■ **The task**:
Reproduce all of the lines below with no changes at all.

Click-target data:
* * * * * * * * *
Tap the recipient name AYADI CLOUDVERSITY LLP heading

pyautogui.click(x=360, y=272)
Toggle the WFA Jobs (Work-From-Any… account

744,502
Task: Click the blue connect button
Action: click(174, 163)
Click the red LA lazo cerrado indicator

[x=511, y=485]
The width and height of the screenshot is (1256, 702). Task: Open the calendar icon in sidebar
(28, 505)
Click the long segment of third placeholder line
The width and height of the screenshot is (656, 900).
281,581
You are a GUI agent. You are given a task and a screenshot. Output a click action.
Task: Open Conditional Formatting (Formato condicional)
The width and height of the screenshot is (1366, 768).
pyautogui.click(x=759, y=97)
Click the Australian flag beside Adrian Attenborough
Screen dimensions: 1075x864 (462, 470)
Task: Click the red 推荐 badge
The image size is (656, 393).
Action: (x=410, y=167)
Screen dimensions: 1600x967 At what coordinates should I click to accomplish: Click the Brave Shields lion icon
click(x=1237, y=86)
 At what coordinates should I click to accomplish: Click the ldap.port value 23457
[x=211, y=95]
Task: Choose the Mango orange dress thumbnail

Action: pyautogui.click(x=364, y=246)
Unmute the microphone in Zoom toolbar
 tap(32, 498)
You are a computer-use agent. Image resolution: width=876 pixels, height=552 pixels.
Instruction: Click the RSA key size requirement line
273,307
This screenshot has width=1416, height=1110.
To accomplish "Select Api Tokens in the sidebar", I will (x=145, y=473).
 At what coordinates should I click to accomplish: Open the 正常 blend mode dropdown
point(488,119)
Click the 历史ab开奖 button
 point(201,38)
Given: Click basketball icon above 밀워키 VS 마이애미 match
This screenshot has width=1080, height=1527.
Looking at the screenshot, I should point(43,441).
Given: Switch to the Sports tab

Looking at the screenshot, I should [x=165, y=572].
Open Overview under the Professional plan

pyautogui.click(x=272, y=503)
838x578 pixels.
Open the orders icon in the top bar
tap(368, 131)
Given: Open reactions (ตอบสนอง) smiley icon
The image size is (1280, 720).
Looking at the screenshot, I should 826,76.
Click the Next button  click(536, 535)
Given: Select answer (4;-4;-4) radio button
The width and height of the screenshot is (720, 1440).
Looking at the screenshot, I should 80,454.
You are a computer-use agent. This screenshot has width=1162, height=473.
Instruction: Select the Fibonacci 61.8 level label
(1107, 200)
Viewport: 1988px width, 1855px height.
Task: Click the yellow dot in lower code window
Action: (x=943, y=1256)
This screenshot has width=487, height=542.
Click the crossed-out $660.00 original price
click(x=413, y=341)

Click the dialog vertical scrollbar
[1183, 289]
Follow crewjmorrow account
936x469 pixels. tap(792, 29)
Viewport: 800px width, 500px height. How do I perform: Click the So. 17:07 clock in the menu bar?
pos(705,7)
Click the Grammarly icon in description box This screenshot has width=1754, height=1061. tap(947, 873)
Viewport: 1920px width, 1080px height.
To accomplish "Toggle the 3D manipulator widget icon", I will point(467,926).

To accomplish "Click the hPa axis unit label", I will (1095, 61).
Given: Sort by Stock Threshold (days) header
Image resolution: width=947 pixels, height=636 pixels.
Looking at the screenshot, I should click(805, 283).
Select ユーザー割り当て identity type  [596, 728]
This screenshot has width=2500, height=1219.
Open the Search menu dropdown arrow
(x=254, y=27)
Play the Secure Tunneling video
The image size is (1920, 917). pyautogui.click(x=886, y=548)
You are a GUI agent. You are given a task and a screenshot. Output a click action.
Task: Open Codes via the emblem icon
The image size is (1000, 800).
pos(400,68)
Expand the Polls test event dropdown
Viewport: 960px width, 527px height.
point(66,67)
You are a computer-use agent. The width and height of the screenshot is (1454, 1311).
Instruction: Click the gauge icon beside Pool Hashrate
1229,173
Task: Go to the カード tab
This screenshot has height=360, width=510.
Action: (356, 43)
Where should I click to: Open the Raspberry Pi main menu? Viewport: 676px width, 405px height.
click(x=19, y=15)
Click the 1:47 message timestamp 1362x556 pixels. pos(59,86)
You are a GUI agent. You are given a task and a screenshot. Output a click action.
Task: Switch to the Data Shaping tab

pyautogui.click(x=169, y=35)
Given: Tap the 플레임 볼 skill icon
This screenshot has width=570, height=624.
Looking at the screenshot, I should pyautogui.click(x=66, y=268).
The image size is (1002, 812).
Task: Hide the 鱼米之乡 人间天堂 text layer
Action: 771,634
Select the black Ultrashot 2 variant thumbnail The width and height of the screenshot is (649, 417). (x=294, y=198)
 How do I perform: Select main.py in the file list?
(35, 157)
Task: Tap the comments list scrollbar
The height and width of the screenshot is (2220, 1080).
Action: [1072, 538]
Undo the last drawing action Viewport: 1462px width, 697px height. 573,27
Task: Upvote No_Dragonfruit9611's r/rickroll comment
* * * * * * * * *
■ **Exercise output**:
Tap the recipient name AYADI CLOUDVERSITY LLP heading

pyautogui.click(x=360, y=272)
Toggle the WFA Jobs (Work-From-Any… account

744,502
Task: Click the blue connect button
Action: click(174, 163)
Click the red LA lazo cerrado indicator

[x=511, y=485]
The width and height of the screenshot is (1256, 702). Task: Open the calendar icon in sidebar
(28, 505)
Click the long segment of third placeholder line
The width and height of the screenshot is (656, 900).
281,581
You are a GUI agent. You are given a task and a screenshot. Output a click action.
Task: Open Conditional Formatting (Formato condicional)
The width and height of the screenshot is (1366, 768).
pyautogui.click(x=759, y=97)
Click the Australian flag beside Adrian Attenborough
Screen dimensions: 1075x864 (462, 470)
Task: Click the red 推荐 badge
The image size is (656, 393).
Action: (x=410, y=167)
Screen dimensions: 1600x967 At what coordinates should I click to accomplish: Click the Brave Shields lion icon
click(x=1237, y=86)
 At what coordinates should I click to accomplish: Click the ldap.port value 23457
[x=211, y=95]
Task: Choose the Mango orange dress thumbnail

Action: pyautogui.click(x=364, y=246)
Unmute the microphone in Zoom toolbar
 tap(32, 498)
You are a computer-use agent. Image resolution: width=876 pixels, height=552 pixels.
Instruction: Click the RSA key size requirement line
273,307
This screenshot has width=1416, height=1110.
To accomplish "Select Api Tokens in the sidebar", I will (x=145, y=473).
 At what coordinates should I click to accomplish: Open the 正常 blend mode dropdown
point(488,119)
Click the 历史ab开奖 button
 point(201,38)
Given: Click basketball icon above 밀워키 VS 마이애미 match
This screenshot has width=1080, height=1527.
Looking at the screenshot, I should point(43,441).
Given: Switch to the Sports tab

Looking at the screenshot, I should [x=165, y=572].
Open Overview under the Professional plan

pyautogui.click(x=272, y=503)
838x578 pixels.
Open the orders icon in the top bar
tap(368, 131)
Given: Open reactions (ตอบสนอง) smiley icon
The image size is (1280, 720).
Looking at the screenshot, I should 826,76.
Click the Next button  click(536, 535)
Given: Select answer (4;-4;-4) radio button
The width and height of the screenshot is (720, 1440).
Looking at the screenshot, I should 80,454.
You are a computer-use agent. This screenshot has width=1162, height=473.
Instruction: Select the Fibonacci 61.8 level label
(1107, 200)
Viewport: 1988px width, 1855px height.
Task: Click the yellow dot in lower code window
Action: (x=943, y=1256)
This screenshot has width=487, height=542.
Click the crossed-out $660.00 original price
click(x=413, y=341)

Click the dialog vertical scrollbar
[1183, 289]
Follow crewjmorrow account
936x469 pixels. tap(792, 29)
Viewport: 800px width, 500px height. How do I perform: Click the So. 17:07 clock in the menu bar?
pos(705,7)
Click the Grammarly icon in description box This screenshot has width=1754, height=1061. tap(947, 873)
Viewport: 1920px width, 1080px height.
To accomplish "Toggle the 3D manipulator widget icon", I will point(467,926).

To accomplish "Click the hPa axis unit label", I will (1095, 61).
Given: Sort by Stock Threshold (days) header
Image resolution: width=947 pixels, height=636 pixels.
Looking at the screenshot, I should click(805, 283).
Select ユーザー割り当て identity type  [596, 728]
This screenshot has width=2500, height=1219.
Open the Search menu dropdown arrow
(x=254, y=27)
Play the Secure Tunneling video
The image size is (1920, 917). pyautogui.click(x=886, y=548)
You are a GUI agent. You are given a task and a screenshot. Output a click action.
Task: Open Codes via the emblem icon
The image size is (1000, 800).
pos(400,68)
Expand the Polls test event dropdown
Viewport: 960px width, 527px height.
point(66,67)
You are a computer-use agent. The width and height of the screenshot is (1454, 1311).
Instruction: Click the gauge icon beside Pool Hashrate
1229,173
Task: Go to the カード tab
This screenshot has height=360, width=510.
Action: (356, 43)
Where should I click to: Open the Raspberry Pi main menu? Viewport: 676px width, 405px height.
click(x=19, y=15)
Click the 1:47 message timestamp 1362x556 pixels. pos(59,86)
You are a GUI agent. You are given a task and a screenshot. Output a click action.
Task: Switch to the Data Shaping tab

pyautogui.click(x=169, y=35)
Given: Tap the 플레임 볼 skill icon
This screenshot has width=570, height=624.
Looking at the screenshot, I should pyautogui.click(x=66, y=268).
The image size is (1002, 812).
Task: Hide the 鱼米之乡 人间天堂 text layer
Action: 771,634
Select the black Ultrashot 2 variant thumbnail The width and height of the screenshot is (649, 417). (x=294, y=198)
 How do I perform: Select main.py in the file list?
(35, 157)
Task: Tap the comments list scrollbar
The height and width of the screenshot is (2220, 1080).
Action: [1072, 538]
Undo the last drawing action Viewport: 1462px width, 697px height. 573,27
Task: Upvote No_Dragonfruit9611's r/rickroll comment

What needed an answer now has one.